Report on key drivers and impacts of changes in spatial distribution of fisheries and fished stocks

Understanding the underlying causes behind changes in the geographical location or – ‘spatial distribution’ – of fish is vital for effective fisheries management. The root causes behind changes in spatial distribution – their ‘key drivers and impacts’ – can offer valuable insight into the welfare and preferences of fish stocks themselves, and provide signals for overarching trends and changes across entire marine ecosystems. 

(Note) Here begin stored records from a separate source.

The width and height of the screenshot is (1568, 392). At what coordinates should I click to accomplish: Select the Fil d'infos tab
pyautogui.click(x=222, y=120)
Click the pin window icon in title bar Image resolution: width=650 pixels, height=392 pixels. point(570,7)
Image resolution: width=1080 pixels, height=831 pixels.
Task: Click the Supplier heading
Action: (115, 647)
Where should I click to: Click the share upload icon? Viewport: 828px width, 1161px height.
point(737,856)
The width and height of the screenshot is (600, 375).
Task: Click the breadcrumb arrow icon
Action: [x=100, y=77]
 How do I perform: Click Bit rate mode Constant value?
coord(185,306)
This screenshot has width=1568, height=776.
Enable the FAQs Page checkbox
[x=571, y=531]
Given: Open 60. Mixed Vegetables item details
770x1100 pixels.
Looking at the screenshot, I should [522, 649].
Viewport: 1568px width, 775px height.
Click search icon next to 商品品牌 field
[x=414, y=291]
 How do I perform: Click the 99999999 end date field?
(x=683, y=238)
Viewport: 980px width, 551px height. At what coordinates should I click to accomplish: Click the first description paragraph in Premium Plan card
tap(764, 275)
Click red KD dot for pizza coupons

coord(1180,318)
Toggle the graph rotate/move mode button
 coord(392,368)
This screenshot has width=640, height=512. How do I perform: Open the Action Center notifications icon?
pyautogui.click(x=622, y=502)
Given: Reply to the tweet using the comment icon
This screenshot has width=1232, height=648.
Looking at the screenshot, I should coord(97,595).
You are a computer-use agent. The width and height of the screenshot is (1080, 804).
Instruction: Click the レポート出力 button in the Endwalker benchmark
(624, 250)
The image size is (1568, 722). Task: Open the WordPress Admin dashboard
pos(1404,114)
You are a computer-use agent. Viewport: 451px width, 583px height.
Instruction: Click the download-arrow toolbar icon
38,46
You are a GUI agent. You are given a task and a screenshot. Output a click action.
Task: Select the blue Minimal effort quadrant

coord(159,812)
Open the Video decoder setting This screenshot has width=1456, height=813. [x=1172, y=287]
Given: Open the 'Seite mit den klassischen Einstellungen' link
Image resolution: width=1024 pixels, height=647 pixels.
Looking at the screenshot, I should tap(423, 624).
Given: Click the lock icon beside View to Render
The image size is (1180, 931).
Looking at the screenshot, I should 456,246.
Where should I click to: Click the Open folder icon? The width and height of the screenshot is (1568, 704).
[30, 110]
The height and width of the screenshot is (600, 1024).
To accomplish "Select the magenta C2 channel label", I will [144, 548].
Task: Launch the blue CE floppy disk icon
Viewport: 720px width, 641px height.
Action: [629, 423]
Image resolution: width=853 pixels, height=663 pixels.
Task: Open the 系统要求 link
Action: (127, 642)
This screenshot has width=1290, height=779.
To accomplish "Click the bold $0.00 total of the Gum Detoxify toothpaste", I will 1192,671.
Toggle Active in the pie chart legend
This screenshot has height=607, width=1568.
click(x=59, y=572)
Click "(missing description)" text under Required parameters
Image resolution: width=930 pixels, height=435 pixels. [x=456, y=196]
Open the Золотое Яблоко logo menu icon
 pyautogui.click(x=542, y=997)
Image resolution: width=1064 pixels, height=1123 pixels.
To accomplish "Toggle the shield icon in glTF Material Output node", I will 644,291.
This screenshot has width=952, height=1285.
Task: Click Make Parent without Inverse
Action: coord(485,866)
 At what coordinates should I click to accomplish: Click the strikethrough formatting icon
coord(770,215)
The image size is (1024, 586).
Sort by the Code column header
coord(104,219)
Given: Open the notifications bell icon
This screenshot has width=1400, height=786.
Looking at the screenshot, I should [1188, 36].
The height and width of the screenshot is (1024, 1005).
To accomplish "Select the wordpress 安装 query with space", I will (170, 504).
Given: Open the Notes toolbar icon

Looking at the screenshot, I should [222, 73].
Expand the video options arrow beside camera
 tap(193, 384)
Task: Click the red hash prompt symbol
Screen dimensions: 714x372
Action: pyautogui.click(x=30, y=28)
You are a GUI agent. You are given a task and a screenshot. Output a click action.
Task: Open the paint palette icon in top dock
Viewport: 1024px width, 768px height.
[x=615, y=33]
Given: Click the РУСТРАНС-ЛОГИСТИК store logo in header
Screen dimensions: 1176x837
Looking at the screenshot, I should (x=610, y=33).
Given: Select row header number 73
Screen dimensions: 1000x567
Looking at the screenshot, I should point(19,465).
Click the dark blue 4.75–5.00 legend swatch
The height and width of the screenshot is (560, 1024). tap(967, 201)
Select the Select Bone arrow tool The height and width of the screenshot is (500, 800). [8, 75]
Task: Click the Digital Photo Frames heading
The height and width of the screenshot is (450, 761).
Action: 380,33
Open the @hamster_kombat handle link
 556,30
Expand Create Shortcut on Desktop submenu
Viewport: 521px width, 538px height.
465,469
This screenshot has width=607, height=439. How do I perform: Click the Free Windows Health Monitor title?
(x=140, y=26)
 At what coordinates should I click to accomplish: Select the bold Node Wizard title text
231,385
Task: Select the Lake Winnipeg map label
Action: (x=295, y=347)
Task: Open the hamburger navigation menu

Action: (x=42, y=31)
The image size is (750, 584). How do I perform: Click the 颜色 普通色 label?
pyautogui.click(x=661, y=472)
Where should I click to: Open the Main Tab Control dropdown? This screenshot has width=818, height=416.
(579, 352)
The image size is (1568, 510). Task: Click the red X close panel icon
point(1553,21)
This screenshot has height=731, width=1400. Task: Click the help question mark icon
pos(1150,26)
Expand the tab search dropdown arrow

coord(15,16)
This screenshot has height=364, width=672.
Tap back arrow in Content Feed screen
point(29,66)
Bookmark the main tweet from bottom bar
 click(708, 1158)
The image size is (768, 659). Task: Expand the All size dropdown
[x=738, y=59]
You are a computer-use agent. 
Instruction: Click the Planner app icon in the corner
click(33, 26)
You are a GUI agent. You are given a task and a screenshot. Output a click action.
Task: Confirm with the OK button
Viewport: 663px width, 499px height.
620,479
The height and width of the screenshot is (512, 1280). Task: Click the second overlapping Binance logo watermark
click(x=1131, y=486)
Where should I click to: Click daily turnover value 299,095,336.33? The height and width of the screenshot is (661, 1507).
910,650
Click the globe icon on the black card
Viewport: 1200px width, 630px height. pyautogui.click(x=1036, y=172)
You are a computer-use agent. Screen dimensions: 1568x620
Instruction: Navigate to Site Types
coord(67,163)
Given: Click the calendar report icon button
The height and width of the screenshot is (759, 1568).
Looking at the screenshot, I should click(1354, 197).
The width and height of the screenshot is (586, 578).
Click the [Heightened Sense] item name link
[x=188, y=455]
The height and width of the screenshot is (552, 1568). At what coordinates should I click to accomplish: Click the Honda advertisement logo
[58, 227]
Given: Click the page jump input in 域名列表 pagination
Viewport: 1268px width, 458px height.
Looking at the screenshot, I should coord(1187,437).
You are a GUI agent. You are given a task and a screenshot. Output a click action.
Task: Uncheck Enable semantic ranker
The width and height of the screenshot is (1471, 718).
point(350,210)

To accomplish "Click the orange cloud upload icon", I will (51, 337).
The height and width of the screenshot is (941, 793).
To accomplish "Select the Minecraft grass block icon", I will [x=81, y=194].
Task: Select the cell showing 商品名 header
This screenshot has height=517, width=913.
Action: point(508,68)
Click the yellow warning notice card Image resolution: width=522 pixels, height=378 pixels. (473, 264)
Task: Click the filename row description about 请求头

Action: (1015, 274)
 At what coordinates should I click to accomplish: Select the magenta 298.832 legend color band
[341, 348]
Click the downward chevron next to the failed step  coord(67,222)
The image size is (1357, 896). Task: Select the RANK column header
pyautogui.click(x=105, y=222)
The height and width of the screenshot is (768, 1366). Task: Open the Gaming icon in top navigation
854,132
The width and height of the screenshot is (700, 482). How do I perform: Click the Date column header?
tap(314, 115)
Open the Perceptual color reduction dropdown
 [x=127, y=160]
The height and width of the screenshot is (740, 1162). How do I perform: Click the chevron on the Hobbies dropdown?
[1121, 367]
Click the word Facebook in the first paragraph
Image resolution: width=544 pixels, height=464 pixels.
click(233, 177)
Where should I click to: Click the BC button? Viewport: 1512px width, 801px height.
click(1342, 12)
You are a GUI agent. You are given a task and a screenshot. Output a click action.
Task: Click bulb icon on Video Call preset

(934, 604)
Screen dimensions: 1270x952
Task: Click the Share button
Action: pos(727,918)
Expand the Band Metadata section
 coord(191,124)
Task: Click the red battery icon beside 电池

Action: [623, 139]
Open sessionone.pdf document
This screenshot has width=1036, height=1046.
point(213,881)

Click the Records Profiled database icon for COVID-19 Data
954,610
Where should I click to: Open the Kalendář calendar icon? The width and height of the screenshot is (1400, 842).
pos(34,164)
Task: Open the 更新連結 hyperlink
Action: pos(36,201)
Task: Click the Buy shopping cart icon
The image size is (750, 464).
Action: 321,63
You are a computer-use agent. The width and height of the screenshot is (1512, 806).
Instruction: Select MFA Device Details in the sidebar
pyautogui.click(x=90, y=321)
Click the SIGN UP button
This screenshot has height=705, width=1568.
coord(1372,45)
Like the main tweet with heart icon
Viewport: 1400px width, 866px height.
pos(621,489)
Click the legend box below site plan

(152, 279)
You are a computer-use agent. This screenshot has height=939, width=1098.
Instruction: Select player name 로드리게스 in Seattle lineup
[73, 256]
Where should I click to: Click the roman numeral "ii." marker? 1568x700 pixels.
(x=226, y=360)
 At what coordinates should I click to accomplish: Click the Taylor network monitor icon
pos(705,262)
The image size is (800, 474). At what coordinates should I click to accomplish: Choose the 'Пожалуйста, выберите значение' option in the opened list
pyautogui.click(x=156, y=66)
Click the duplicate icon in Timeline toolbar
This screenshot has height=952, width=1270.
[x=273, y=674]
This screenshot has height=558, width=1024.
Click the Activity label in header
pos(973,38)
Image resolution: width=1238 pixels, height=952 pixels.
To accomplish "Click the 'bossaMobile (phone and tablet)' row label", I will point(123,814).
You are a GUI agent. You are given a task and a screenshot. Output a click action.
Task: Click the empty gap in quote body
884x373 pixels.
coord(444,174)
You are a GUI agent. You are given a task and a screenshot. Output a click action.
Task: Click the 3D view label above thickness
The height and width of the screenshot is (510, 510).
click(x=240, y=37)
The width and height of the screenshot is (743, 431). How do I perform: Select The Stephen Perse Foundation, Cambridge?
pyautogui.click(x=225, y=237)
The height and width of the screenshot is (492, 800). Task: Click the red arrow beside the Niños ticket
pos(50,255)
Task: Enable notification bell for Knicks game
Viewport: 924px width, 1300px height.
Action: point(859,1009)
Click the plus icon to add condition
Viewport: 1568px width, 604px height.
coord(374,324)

In simple terms: if a fish stock is moving away from an area that it has previously occupied for a sustained period, there is likely to be something in that area that is no longer suitable. The ‘unsuitable’ factors may also be having an impact on other areas of the ecosystem, so understanding patterns in and causes behind spatial distribution is important for monitoring ecosystem welfare.  

Fishing at Sea

SEAwise Research

An initial scoping review led by our Spatial Management Impacts team sought to outline what the key cause of such changes might be across our four SEAwise case study regions. Working with the SEAwise Network, they conducted an interactive exploratory session, outlining the key priorities and concerns of stakeholders across Europe. These priorities were then cross referenced with existing scientific knowledge, creating an overview of the areas we already have a good understanding of, and which would benefit from further study on in the future. 

The priorities that ranked most highly in terms of importance amongst interviewed stakeholders spanned both ecological and human factors, and were synthesised into three core areas:

  1. Fisheries
    Factors causing changes to the way fish stocks are commercially harvested, including Marine Protected Areas (MPAs), climate change, species interactions, pollution, habitats, and invasive species. 
  2. Area restrictions
    Regulatory factors that cause changes to the distribution of fisheries, including windfarms, MPAs, and Marine Spatial Planning.
  3. Habitats
    Changes causes by the impact of human activities on marine habitats.

The scientific knowledge, drawn from more than 300 peer reviewed papers, showed that studies focussing on the distribution of fish species were highly prevalent, with the majority of existing research having been conducted in the North Sea. Cod, hake, and plaice were the most extensively studied species, with demersal trawl fisheries taking top spot as the most extensively researched fishery type.

What happens next? 

The insights gathered from this report will help to direct the focus of SEAwise’s future work to fill identified knowledge gaps, and integrate stakeholder priorities into the SEAwise EBFM advice tool.